== MATERIAL TO PROCESS ==
--------------------------------
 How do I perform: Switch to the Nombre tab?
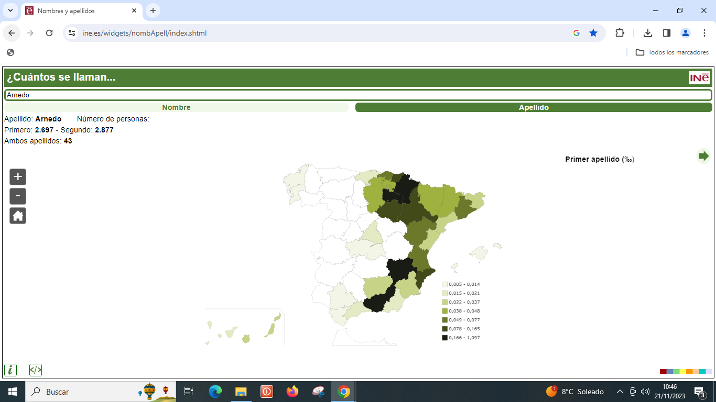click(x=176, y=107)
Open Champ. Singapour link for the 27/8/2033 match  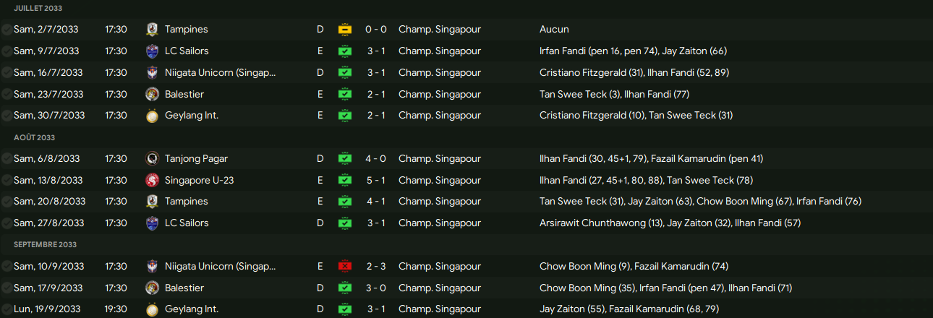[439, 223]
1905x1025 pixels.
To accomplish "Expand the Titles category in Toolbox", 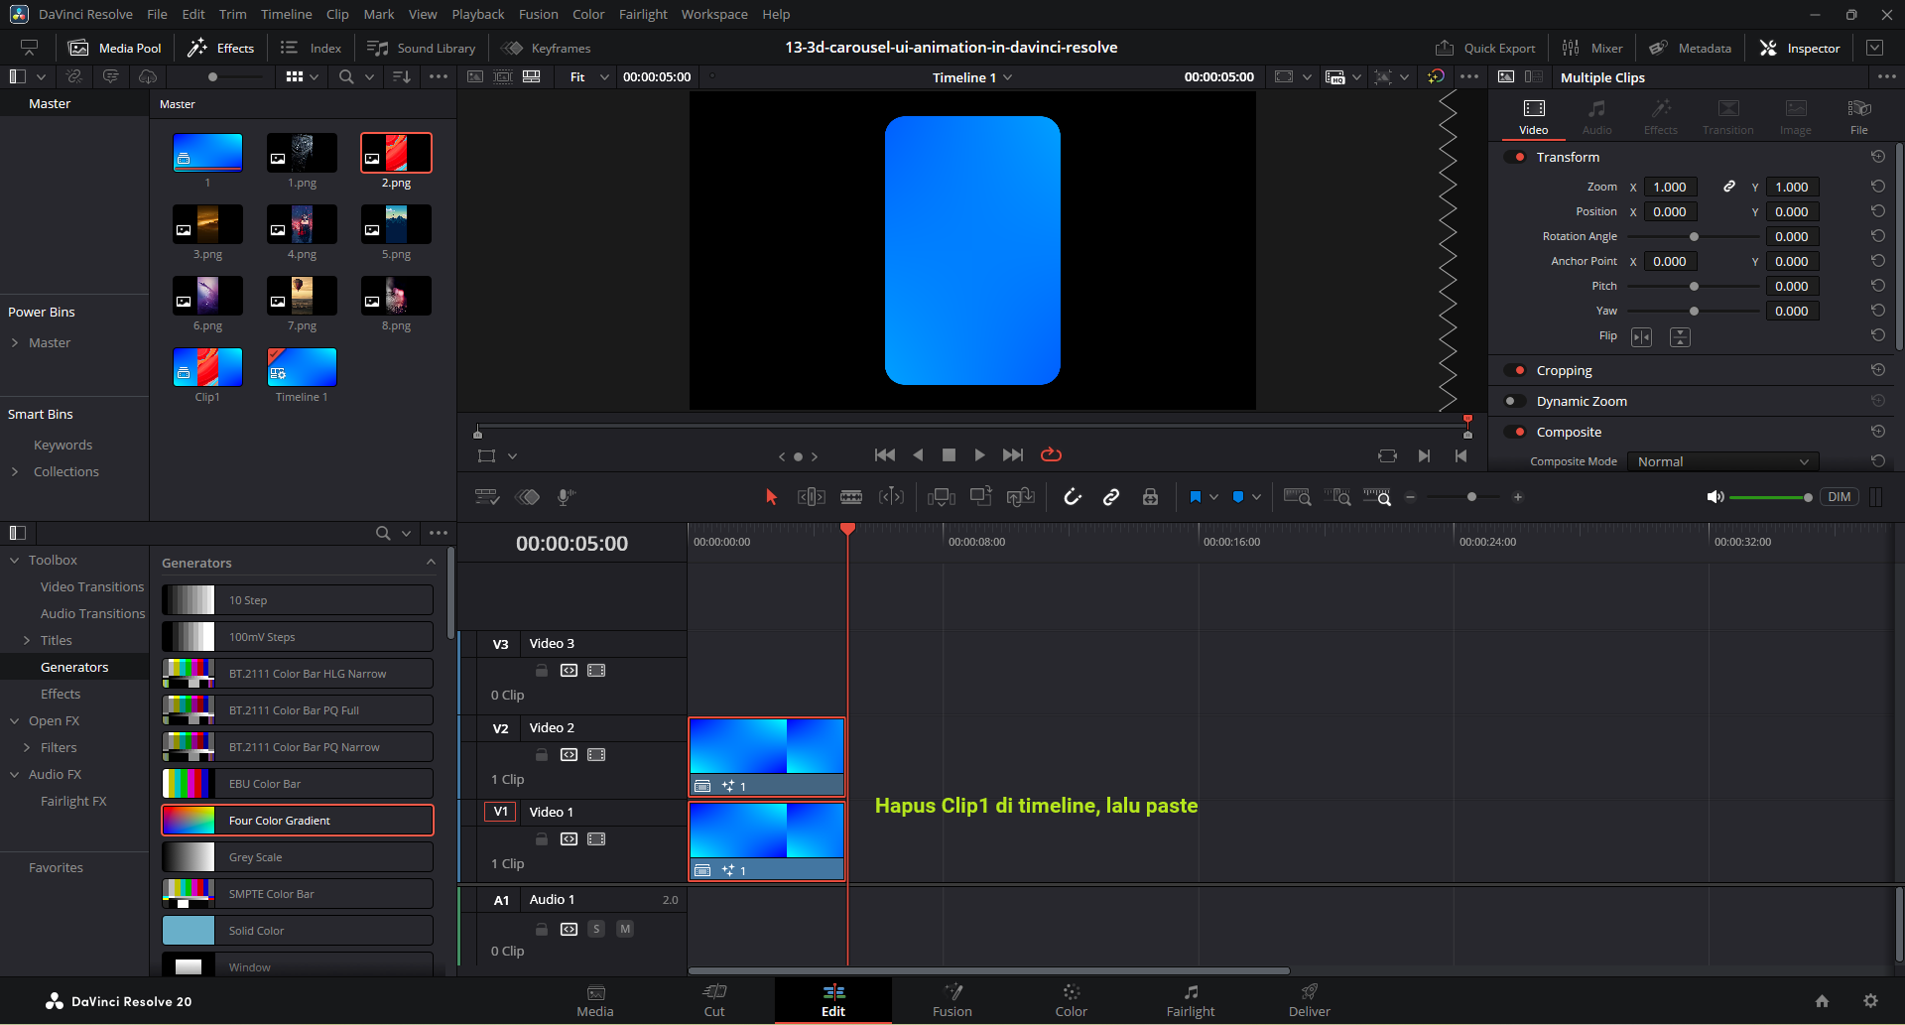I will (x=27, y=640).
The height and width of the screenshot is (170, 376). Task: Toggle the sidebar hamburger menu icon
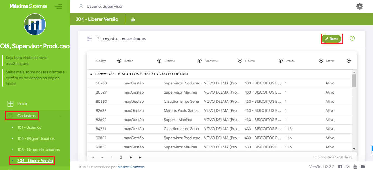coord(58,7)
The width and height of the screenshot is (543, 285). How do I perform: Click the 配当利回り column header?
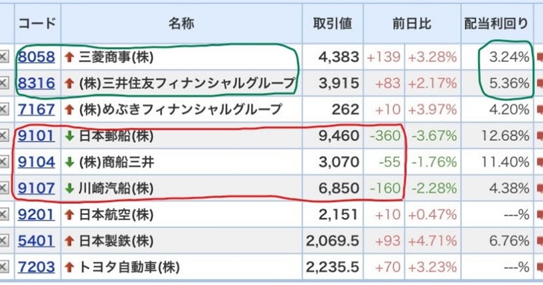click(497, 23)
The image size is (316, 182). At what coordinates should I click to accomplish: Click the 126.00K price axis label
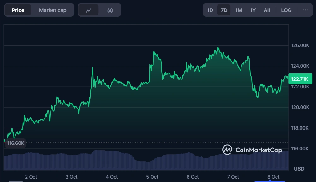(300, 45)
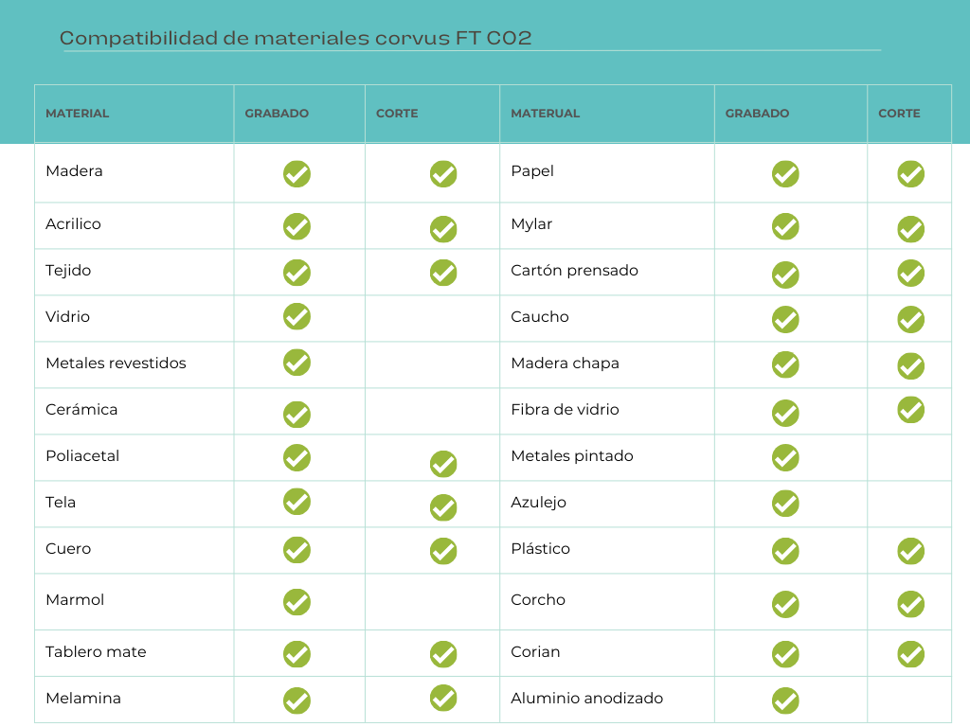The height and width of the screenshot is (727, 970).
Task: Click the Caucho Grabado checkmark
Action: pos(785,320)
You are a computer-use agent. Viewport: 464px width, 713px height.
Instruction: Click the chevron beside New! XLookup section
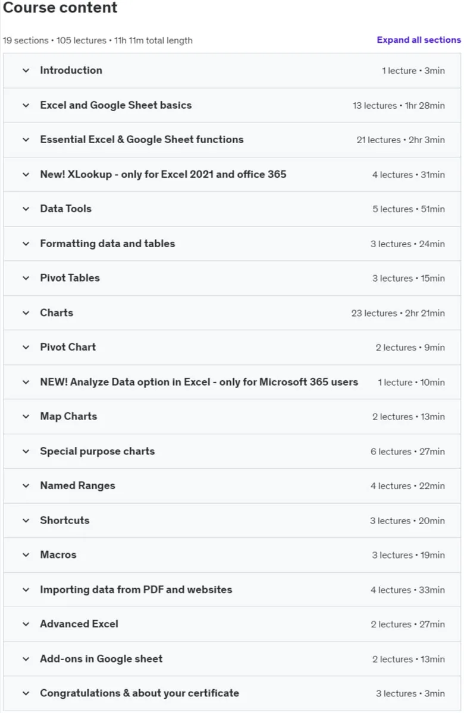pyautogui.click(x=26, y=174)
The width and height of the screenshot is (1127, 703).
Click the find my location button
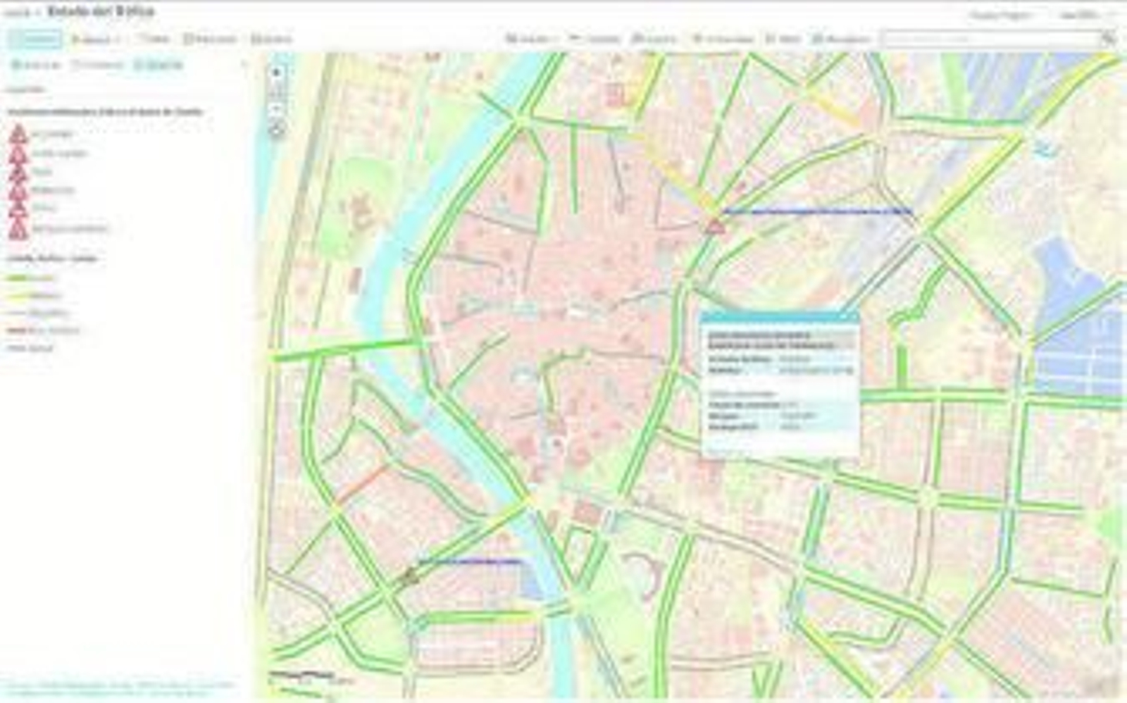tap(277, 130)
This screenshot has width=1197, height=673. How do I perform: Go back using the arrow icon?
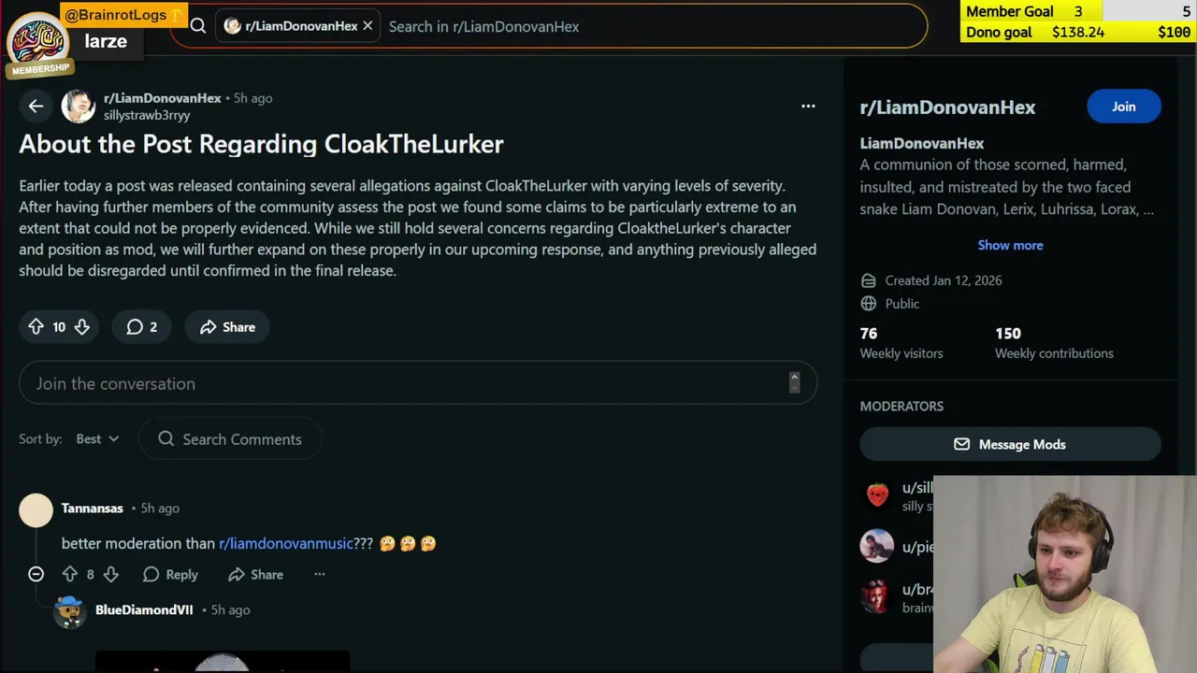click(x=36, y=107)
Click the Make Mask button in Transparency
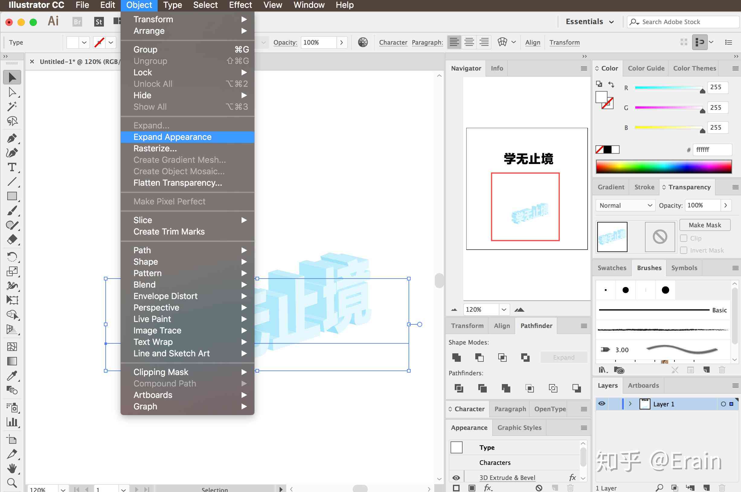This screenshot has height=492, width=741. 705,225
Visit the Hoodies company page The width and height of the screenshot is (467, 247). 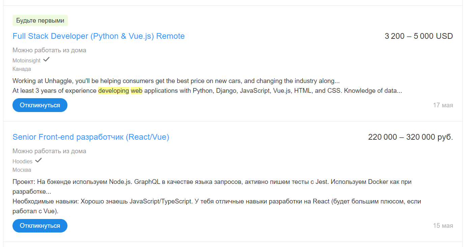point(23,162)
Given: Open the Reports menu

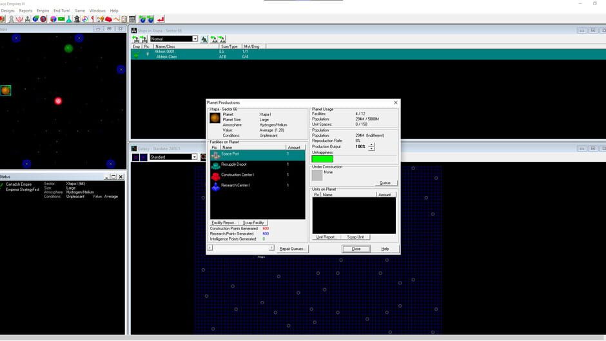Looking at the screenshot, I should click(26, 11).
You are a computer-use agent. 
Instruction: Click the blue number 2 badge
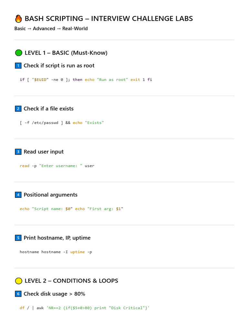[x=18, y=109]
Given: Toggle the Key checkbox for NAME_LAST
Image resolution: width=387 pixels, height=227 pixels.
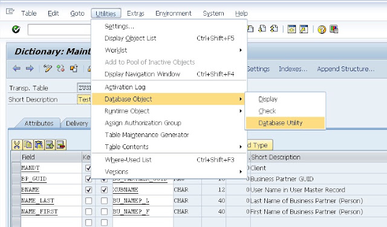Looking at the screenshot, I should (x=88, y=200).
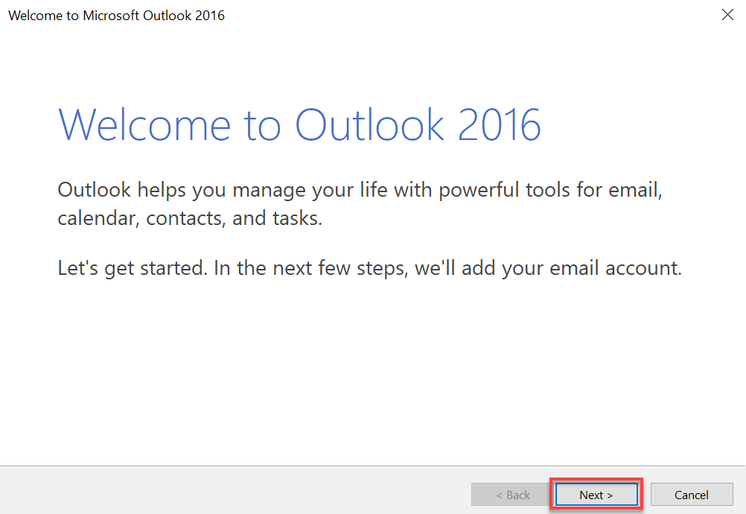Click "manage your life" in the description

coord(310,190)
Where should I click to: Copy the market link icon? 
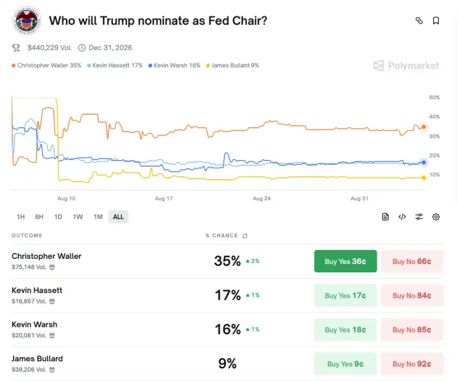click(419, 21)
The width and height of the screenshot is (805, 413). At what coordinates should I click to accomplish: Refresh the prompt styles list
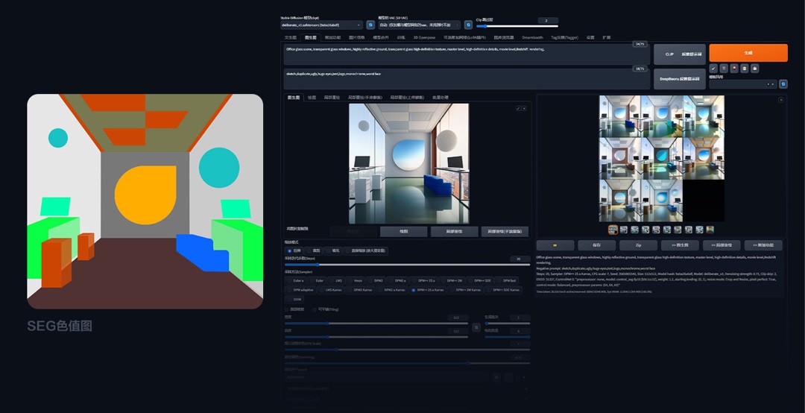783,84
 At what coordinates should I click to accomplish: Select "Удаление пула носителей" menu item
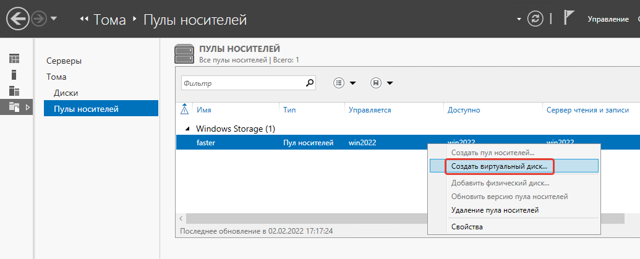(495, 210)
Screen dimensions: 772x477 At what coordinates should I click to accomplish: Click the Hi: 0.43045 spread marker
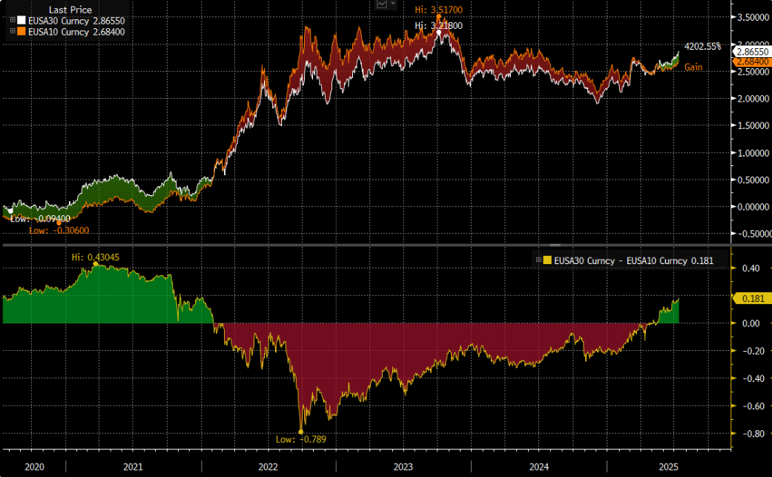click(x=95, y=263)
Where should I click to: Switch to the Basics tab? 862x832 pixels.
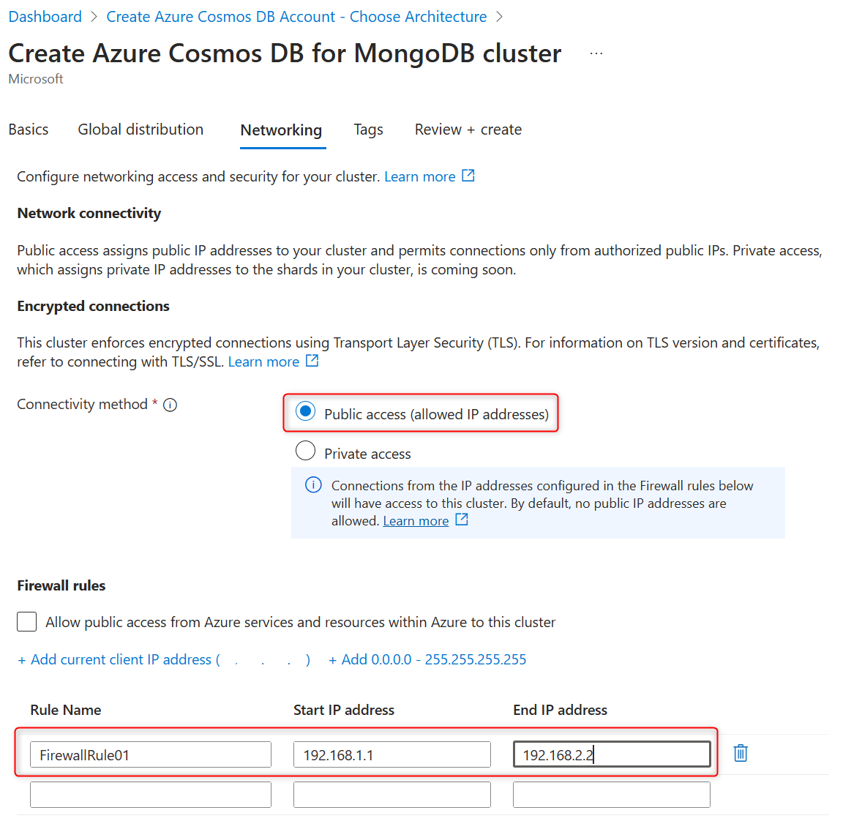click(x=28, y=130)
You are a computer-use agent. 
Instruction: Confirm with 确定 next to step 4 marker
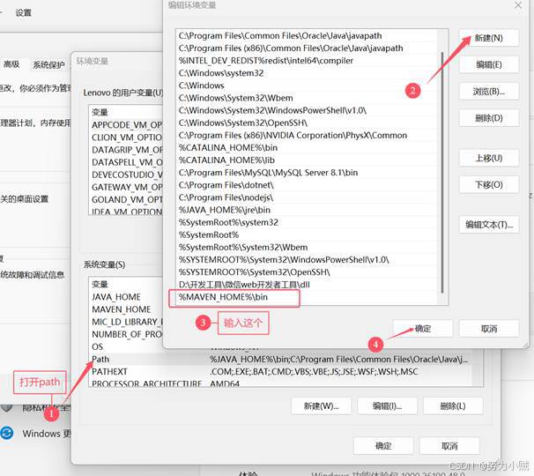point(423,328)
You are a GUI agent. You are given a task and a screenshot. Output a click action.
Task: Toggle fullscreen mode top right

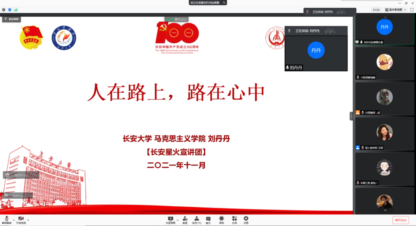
--------------------------------
== REQUIRED ACTION ==
Copy each line from the entries above that has the word "agent" in it.

== ANSWER BELOW ==
You are a computer-use agent. Viewport: 464px width, 713px height.
You are a computer-use agent. 
You are a computer-use agent. 
You are a GUI agent. You are given a task and a screenshot. Output a click action.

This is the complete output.